Les yeux, la vision et le bien-être

Les aspects physio-biologiques : fonctionnement de l’œil

Schématiquement, l’œil forme les images grâce à deux types de photorécepteurs, fixés sur la rétine (fig. 1) :



– les bâtonnets qui donnent une image en noir et blanc ;
– les cônes qui déterminent l’acuité et la couleur des images.
C’est la superposition des deux résultats par le cerveau qui donne l’image en couleur.
La pupille est chargée de son côté de protéger les photorécepteurs des excès énergétiques de lumière : comme un capteur d’appareil photo, elle régule la quantité de lumière entrante afin d’éviter leur saturation.
Tout l’enjeu d’un éclairage dentaire est d’assurer le meilleur fonctionnement de l’œil au regard des contraintes rencontrées :

Finesse d’image + Acuité optimale + Couleurs vraies = Bonne Vision
(formes, volumes, contrastes, micro-géométrie, transparences, opalescences, teintes et luminosités)

L’image noire et blanche peut se comparer à un cliché radiologique. La finesse de l’image dépend du nombre de niveaux de gris. En conséquence, le contraste d’éclairement doit rester dans des limites gérables pour l’œil, qu’il s’agisse des contrastes dans la pièce ou à l’intérieur des champs visuels (champ de travail, bouche, etc.).
Trop de lumière et/ou trop de contraste a toujours des effets délétères sur la qualité de l’image formée.
Un contraste bien géré donne une image fine. Une quantité d’éclairement maîtrisée donne des détails, c’est-à-dire de l’acuité.

Les aspects psychobiologiques : respect des biorythmes et des rythmes circadiens

Nos organismes sont très sensibles aux variations de l’intensité, de la durée et de la couleur de la lumière du jour. Nos biorythmes et notre rythme circadien sont effectivement dirigés depuis toujours par la lumière naturelle. Sa variation au cours du jour, des saisons et de la météo influe directement sur nos hormones (mélatonine, cortisol, etc.).
Chaque couleur de son spectre a une incidence. Les cyans et turquoise commandent la mélatonine et orchestrent notre rythme sommeil/éveil ainsi que notre mémoire. Les jaunes et oranges régissent l’harmonisation de nos biorythmes au cours de la journée (rythme circadien) et influent sur notre vigilance, notre force physique, nos réflexes…
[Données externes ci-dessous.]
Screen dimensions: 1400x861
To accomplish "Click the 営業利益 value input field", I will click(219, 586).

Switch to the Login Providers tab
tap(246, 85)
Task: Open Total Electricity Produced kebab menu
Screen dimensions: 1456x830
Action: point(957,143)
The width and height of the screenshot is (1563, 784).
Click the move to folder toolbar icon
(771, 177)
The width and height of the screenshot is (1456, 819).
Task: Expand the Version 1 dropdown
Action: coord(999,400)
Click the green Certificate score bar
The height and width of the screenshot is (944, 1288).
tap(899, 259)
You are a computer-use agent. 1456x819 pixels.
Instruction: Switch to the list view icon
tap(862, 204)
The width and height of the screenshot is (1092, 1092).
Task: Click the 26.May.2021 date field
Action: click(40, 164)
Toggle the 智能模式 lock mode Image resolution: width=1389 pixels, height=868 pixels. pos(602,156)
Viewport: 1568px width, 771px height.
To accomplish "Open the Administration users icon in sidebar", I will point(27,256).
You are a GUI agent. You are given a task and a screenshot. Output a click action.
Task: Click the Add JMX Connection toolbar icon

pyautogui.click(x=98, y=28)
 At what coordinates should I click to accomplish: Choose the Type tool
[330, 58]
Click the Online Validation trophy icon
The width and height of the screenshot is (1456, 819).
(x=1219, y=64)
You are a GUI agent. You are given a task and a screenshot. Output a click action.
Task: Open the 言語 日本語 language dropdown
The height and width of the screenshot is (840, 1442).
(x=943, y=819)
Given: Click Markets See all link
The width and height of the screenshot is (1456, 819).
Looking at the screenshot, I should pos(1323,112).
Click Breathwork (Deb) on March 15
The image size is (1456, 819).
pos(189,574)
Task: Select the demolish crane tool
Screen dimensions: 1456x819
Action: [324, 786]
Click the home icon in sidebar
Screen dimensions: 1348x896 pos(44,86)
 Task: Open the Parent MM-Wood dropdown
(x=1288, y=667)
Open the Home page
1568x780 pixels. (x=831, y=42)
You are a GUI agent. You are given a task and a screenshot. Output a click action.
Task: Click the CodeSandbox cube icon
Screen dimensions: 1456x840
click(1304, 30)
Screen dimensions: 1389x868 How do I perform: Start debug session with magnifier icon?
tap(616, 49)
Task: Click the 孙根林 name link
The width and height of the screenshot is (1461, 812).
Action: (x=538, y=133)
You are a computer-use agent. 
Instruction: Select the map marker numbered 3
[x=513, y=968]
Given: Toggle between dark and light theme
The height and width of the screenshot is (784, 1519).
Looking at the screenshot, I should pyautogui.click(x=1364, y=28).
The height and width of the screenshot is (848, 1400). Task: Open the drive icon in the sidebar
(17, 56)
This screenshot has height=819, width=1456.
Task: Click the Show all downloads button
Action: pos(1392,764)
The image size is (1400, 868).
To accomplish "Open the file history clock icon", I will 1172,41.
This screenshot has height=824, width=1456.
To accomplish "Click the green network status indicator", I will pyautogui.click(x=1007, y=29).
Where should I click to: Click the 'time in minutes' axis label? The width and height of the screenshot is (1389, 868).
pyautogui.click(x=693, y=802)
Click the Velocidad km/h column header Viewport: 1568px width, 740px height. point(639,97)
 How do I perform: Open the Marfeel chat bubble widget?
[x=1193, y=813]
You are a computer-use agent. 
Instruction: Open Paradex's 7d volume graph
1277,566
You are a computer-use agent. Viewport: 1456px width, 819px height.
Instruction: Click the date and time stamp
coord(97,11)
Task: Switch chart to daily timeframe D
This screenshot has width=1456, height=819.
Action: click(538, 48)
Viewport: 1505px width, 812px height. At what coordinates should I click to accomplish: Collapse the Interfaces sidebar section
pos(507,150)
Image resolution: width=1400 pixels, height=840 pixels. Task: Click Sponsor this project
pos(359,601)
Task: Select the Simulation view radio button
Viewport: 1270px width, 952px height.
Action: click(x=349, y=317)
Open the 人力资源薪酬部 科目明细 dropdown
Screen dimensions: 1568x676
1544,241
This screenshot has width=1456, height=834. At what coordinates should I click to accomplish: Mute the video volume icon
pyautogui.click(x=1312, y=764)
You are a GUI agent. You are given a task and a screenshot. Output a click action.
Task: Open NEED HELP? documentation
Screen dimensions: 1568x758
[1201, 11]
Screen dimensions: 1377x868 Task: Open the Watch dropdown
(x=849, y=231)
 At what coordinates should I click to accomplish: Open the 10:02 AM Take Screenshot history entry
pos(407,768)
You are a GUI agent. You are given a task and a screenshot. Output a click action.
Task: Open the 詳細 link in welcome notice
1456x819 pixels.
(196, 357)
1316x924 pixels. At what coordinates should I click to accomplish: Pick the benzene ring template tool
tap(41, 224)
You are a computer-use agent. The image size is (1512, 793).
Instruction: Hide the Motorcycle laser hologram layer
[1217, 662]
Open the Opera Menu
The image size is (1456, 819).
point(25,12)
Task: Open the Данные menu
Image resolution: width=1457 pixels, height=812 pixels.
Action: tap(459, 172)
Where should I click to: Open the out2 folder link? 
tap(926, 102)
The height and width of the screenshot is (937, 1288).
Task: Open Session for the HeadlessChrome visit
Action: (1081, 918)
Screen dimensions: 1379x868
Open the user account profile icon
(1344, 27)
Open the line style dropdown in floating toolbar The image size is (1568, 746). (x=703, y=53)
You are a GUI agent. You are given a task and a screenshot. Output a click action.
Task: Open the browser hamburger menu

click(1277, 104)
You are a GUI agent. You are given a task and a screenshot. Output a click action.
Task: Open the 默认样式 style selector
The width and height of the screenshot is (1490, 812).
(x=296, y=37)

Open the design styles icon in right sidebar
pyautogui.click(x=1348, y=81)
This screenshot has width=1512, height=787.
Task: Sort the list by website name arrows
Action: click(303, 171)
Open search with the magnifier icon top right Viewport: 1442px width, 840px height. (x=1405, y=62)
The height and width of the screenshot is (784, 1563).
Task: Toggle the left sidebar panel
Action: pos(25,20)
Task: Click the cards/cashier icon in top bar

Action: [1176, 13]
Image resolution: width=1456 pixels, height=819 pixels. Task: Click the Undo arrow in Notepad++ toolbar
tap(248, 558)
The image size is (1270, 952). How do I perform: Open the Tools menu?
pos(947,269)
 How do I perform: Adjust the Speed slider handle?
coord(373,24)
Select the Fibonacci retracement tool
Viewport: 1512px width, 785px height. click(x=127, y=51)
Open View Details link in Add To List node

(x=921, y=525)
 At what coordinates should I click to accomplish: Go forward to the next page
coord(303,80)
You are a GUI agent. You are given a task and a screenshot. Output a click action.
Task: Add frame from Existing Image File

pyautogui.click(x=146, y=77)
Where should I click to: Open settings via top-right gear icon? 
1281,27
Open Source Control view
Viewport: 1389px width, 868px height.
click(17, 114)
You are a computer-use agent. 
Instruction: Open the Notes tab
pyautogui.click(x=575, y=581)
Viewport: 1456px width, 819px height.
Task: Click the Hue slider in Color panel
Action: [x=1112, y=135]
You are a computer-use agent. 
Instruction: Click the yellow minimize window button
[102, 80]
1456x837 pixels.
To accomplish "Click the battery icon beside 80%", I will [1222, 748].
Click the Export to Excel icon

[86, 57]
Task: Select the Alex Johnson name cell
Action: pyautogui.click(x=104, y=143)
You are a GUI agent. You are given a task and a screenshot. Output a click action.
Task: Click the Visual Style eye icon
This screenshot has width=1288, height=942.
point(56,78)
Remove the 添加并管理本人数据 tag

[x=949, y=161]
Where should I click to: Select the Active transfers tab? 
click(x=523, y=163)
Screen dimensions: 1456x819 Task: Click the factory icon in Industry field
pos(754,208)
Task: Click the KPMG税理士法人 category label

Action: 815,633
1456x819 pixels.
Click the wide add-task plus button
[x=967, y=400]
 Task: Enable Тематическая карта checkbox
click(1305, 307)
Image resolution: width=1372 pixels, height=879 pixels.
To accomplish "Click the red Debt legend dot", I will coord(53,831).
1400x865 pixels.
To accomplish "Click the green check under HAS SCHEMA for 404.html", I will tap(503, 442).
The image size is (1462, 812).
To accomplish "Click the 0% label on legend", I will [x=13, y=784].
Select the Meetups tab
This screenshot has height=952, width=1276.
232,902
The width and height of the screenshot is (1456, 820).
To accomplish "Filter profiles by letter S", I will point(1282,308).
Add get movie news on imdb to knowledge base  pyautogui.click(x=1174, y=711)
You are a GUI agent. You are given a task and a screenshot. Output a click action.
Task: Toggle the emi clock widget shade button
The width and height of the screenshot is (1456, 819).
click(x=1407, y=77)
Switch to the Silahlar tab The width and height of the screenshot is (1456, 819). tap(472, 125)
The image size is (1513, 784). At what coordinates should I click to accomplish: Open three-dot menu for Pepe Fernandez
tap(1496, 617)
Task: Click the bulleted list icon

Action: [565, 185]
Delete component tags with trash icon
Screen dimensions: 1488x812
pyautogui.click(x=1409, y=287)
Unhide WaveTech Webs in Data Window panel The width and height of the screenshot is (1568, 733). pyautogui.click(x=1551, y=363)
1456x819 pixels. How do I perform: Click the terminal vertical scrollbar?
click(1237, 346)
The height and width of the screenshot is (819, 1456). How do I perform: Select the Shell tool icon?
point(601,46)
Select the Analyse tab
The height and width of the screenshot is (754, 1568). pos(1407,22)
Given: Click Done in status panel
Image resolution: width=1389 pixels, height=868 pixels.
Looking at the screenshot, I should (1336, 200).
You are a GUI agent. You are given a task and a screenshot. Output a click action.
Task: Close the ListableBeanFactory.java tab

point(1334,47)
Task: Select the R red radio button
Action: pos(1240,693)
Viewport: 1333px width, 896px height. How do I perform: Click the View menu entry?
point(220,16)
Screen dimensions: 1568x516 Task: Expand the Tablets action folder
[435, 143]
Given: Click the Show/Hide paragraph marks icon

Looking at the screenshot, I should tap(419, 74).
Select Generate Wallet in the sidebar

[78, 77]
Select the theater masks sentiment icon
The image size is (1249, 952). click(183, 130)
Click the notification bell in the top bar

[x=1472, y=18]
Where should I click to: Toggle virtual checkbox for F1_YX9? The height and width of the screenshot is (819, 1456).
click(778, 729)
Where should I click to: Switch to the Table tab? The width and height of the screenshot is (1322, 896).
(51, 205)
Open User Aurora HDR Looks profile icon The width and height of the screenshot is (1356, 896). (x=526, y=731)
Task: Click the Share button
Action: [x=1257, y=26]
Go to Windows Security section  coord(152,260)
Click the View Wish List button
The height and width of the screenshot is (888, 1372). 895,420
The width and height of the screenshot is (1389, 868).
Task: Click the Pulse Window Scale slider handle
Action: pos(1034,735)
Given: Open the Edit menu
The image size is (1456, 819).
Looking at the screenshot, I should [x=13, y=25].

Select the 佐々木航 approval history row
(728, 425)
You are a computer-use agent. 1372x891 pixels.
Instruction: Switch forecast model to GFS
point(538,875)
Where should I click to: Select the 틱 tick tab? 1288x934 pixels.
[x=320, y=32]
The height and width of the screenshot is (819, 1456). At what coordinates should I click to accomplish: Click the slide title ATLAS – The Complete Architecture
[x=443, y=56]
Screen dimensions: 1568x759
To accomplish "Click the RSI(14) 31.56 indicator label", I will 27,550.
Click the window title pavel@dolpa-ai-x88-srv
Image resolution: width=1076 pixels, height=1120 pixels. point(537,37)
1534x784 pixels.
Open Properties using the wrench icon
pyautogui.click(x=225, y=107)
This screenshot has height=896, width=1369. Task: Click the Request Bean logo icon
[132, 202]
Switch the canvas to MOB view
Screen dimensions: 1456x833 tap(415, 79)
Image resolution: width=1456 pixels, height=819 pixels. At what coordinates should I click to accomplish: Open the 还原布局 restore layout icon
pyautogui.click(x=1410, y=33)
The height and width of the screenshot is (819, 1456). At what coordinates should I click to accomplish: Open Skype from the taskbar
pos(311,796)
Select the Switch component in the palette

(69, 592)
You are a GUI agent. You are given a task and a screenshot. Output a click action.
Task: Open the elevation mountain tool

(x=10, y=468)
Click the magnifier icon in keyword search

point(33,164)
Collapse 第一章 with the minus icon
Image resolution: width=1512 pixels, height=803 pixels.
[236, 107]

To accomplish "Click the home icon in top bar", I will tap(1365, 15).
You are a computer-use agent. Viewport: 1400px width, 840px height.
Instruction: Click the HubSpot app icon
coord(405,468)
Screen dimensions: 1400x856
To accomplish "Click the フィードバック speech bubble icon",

Nos ancêtres vivaient au rythme de la lumière naturelle. Moins de cent cinquante ans se sont écoulés depuis l’invention de l’ampoule électrique qui a révolutionné nos rythmes de vie. Mais à l’échelle de l’évolution, ni notre morphologie ni notre physiologie n’ont changé, alors que nos habitudes de travail ont été bouleversées. Contrairement à nos ancêtres, nous travaillons plus en hiver et de nuit qu’en été. Nous effectuons par ailleurs des tâches de plus en plus précises et longues, nécessitant une concentration et une acuité visuelle extrêmes. Plus encore, nous travaillons “à l’intérieur”, donc en lumière artificielle.

Toute différence entre la lumière artificielle et la lumière naturelle dérégulera les rythmes naturels :
sommeil, vigilance, mémoire, force physique, digestion, humeur…

Si les notions d’éclairement (lux), de contraste (écart d’éclairement en % entre des zones définies) et de luminance (brillance d’une source lumineuse) sont facilement conceptualisées, elles ne se suffisent pas pour fabriquer un éclairage adapté. Un élément fondamental est à prendre en compte : le spectre de la lumière.

L’observation d’un arc-en-ciel permet de comprendre que la lumière blanche difractée par la pluie se décompose en lumières de couleurs différentes (fig. 2).



Ces couleurs sont ordonnées selon leur longueur d’onde (en µm) du violet au rouge. Elles composent le spectre de la lumière visible par l’œil humain : de 380 µm à 780 µm. Ce spectre est continu, il n’y a pas de zone sans couleur.
S’il fait très beau, le spectre de la lumière contient plus de bleu (le ciel est bleu). Au coucher du soleil, le spectre a beaucoup plus de rouge. Le spectre varie ainsi en fonction de la couverture nuageuse, de l’heure du jour et de la saison (fig. 3).

La CIE (Commission Internationale de l’Éclairage) a donc défini une référence : l’illuminant normatif de la lumière du jour « D65 ». C’est la lumière naturelle que nous rencontrons le plus fréquemment.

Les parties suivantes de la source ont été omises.